[EXERCISE INSTRUCTIONS] In the passage below on typing in Python, which two tools are named as allowing optional type hints?

[GIVEN PASSAGE]
· · · · · · ·

Every programming language carves out its niche, its very reason for being. For Ruby, it was about maximizing developer happiness. In Python's case it was initially its simplicity, and runtime typing [8] is an embodiment of this. At compile-time (yes, Python has a small compilation step [9]) there is no type information however at runtime there is. The upside of this is that when an error occurs at runtime you have a lot of information to help you understand what went wrong. That's one of the reasons why Python's error messages are so good, if you care to read them that is.

Python has gradually tiptoed into the realm of static typing. Enter tools like Mypy [10] and Pyright [11], which allow for optional type hints. For simplicity's sake, let's lump these together under "mypy". These type checkers can help you while refactoring. For instance, add a parameter to a function and your type checker or linter will complain. An additional upside of adding types to your program makes it more readable by conveying intent.

Consider these examples:

# Untyped
def suggest_meal(menu, restrictions): 
	...
# Typed-ish
def suggest_meal(menu: dict[str, float], restrictions: list[str]) -> float:
	...
# Typed
from dataclasses import dataclass
from typing import Literal

@dataclass(frozen=True)
class MenuItem:
	name: str
	price: float
	
DietaryRestriction = Literal["Vegetarian", "Vegan", "GlutenIntolerant"]

Menu = list[MenuItem]

def suggest_meal(menu: Menu, restrictions: list[DietaryRestriction]) -> float:
	...

Which flavour do you lean towards—#Typed or #Untyped?

My vote goes to #Typed, hands down. It locks down the code with fewer degrees of freedom, essentially guiding its use down a singular path. The middle ground, while more constrained than the Wild West of untyped code, still leaves a bit too much to interpretation. For instance, we know how many dietary restrictions there are so we could have encoded that information into our program. Doing so gives an indication that there are at least 3 specific cases to handle.

Before static typing's ascent, the first line of defence was descriptive naming (menu_dict, dietary_restrictions_list), followed by a rigorous regime of testing. Testing, while essential, is a double-edged sword—it secures your code but at the cost of time and future maintenance overhead [12]. The appeal of tools like mypy lies in their ability to lower the degrees of freedom, reducing both the need for tests and the potential for runtime surprises.

Speaking from experience, this is easier said than done. Writing tests isn't free since they cost time. Testing is a necessity for longer lived programs, but each test not written is a win because it ultimately means you have less code to maintain. One way to achieve this is by reducing the degrees of freedom of your programs, afterwards tooling that finds incorrect programs "for free", in my opinion this is one of the main advantages of mypy but and type systems in general [13].

· · · · · · ·

[DATA PROVIDED]
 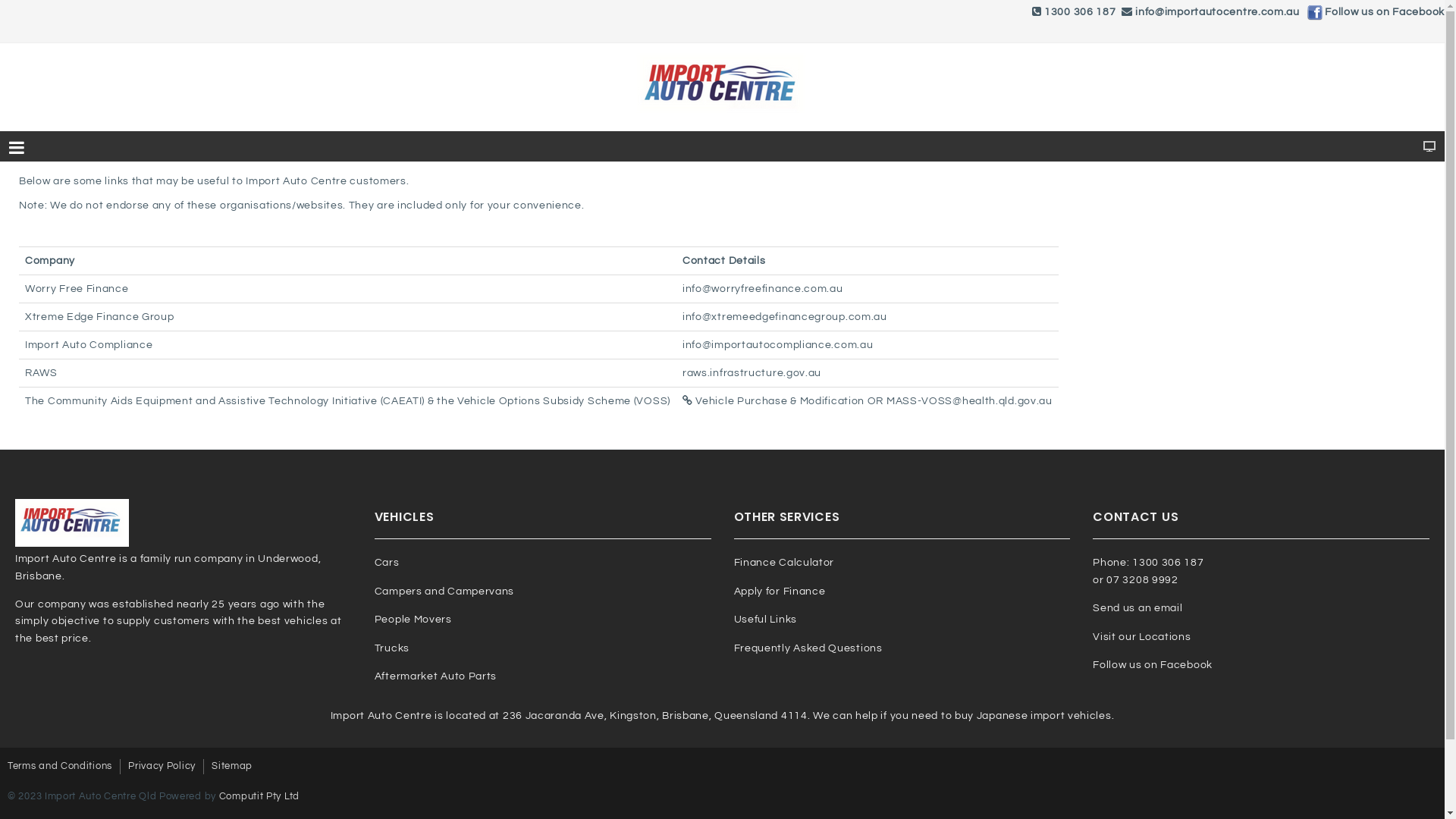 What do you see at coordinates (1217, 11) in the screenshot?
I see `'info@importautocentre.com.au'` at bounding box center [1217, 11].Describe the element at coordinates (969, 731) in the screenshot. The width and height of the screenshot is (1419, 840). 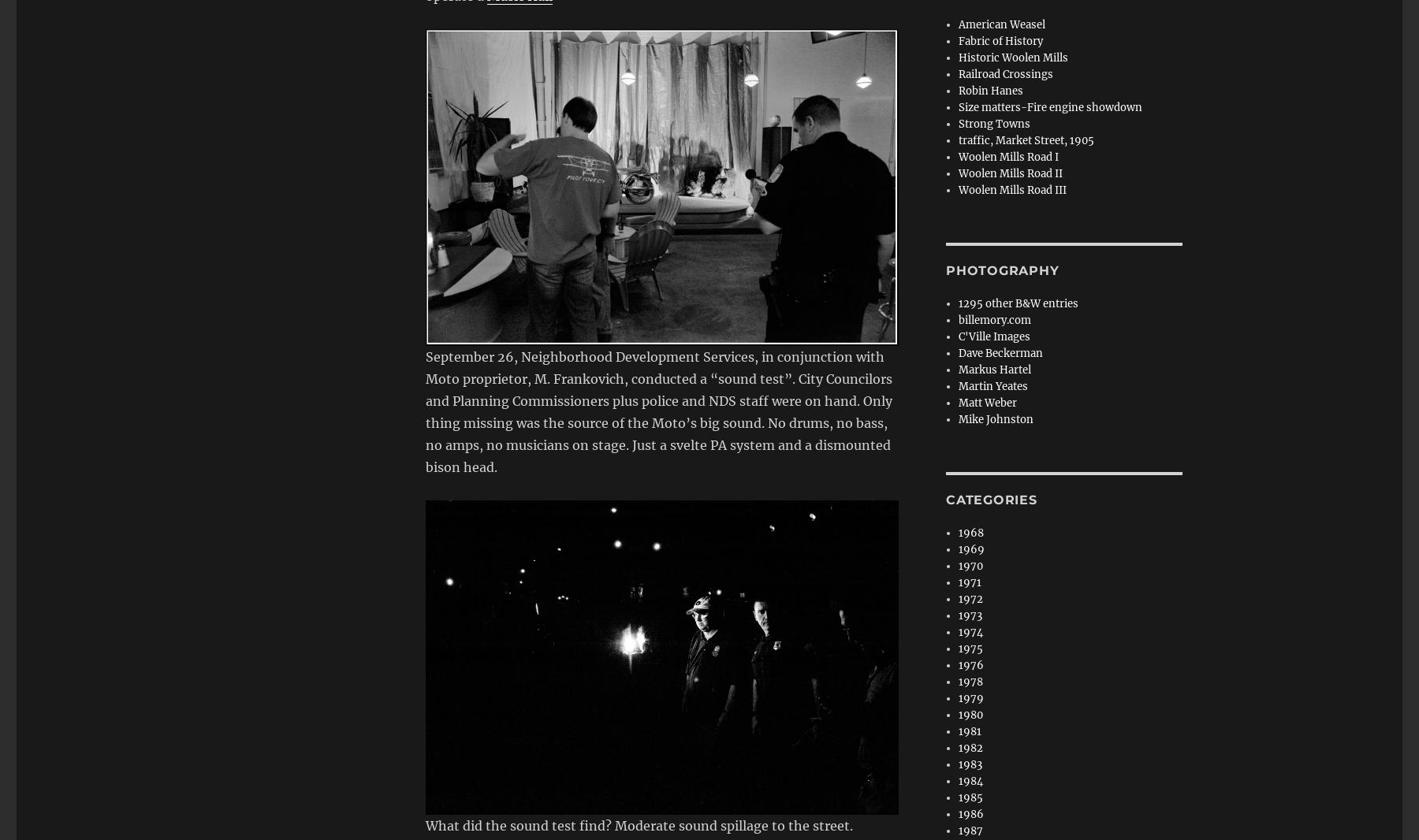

· · · · · · ·

[WORKED SOLUTION] Mypy and Pyright.